PEM fuel cell generates 2 kW of electricity
The fuel cell developed by HySA Systems is a PEM model. PEM fuel cells are common in the auto industry, finding their way into future vehicles due to their size and powerful performance. This fuel cell is only able to produce 2 kilowatts of electricity, but is a major accomplishment nonetheless. The fuel cell was developed with the help of the German Center for Solar Energy and Hydrogen Research, which provided the fuel cell stack technology that was used in the project.

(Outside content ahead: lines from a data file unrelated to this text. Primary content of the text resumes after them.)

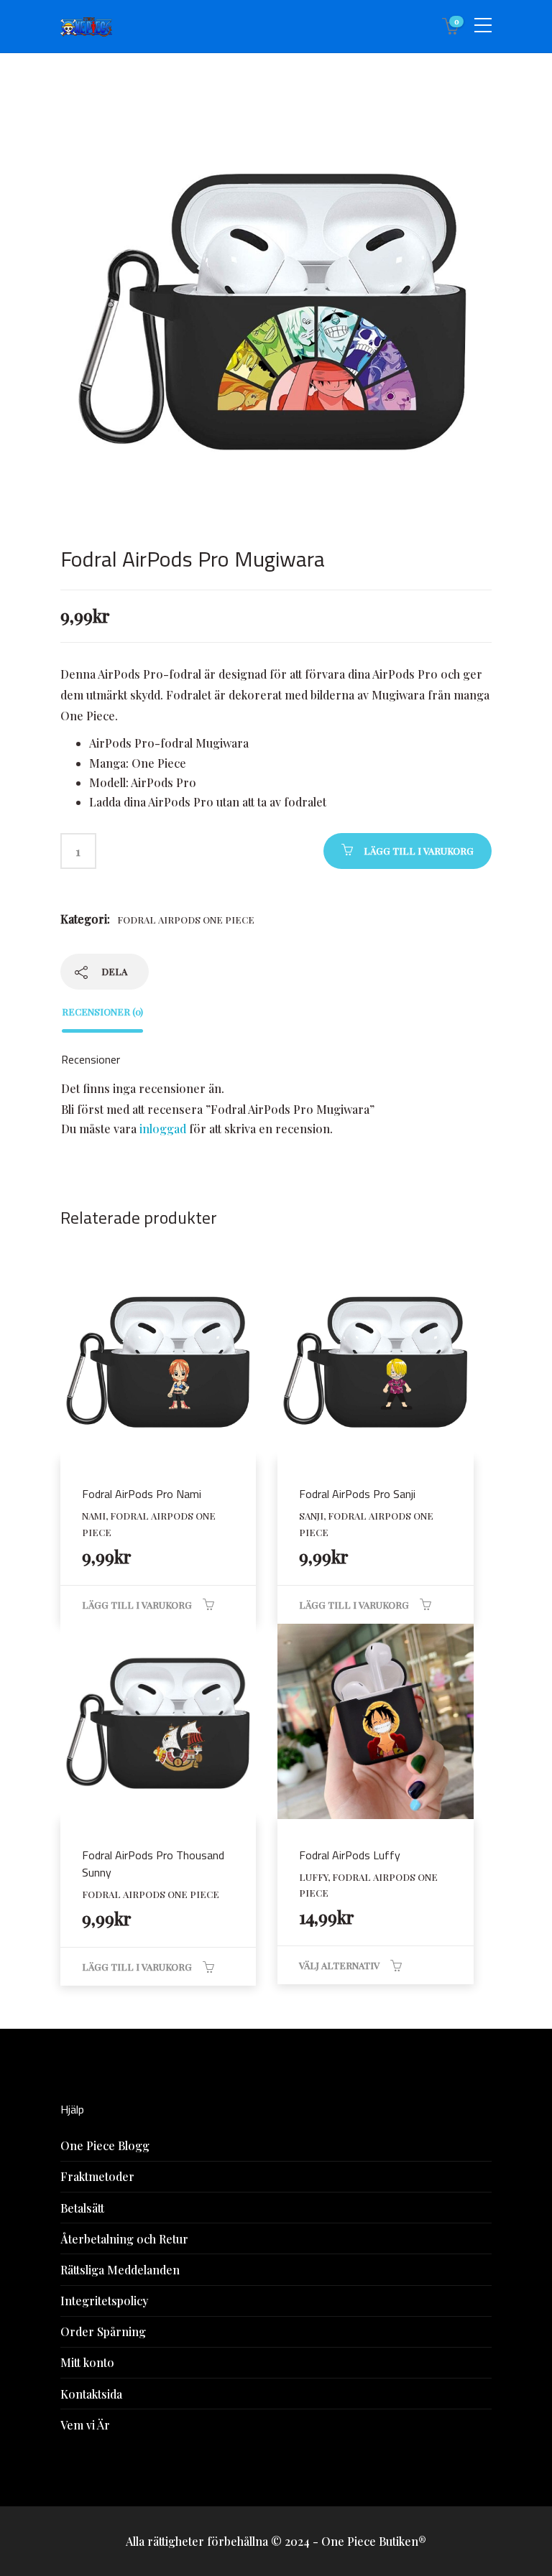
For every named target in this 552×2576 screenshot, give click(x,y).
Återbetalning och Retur (124, 2238)
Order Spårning (103, 2331)
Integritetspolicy (104, 2300)
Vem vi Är (85, 2424)
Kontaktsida (91, 2393)
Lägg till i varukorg (419, 851)
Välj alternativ (339, 1965)
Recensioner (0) (102, 1011)
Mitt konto (87, 2362)
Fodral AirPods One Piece (185, 919)
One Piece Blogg (105, 2145)
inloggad (162, 1128)
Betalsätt (82, 2207)
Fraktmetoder (97, 2176)
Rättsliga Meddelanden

HySA Systems aims to promote research and development of fuel cells
HySA Systems has a goal to promote the research and development of hydrogen fuel cells within South Africa. The South African government believes that a comprehensive fuel cell industry could spark aggressive economic growth. The country’s access to platinum is expected to cut down on the cost of manufacturing fuel cells significantly. Platinum is used to build the catalysts that allow fuel cells to generate electricity through electrochemical processes.
Established catalyst industry could bring economic benefits to South Africa
Along with a comprehensive fuel cell industry, South Africa is working to foster the growth of a catalyst industry that will serve fuel cell manufacturers that come to the country. Fuel cells are becoming more popular around the world, driving up the demand for the components needed for them to operate. With a well established catalyst industry, South Africa may see major financial success from serving both foreign and domestic fuel cell companies.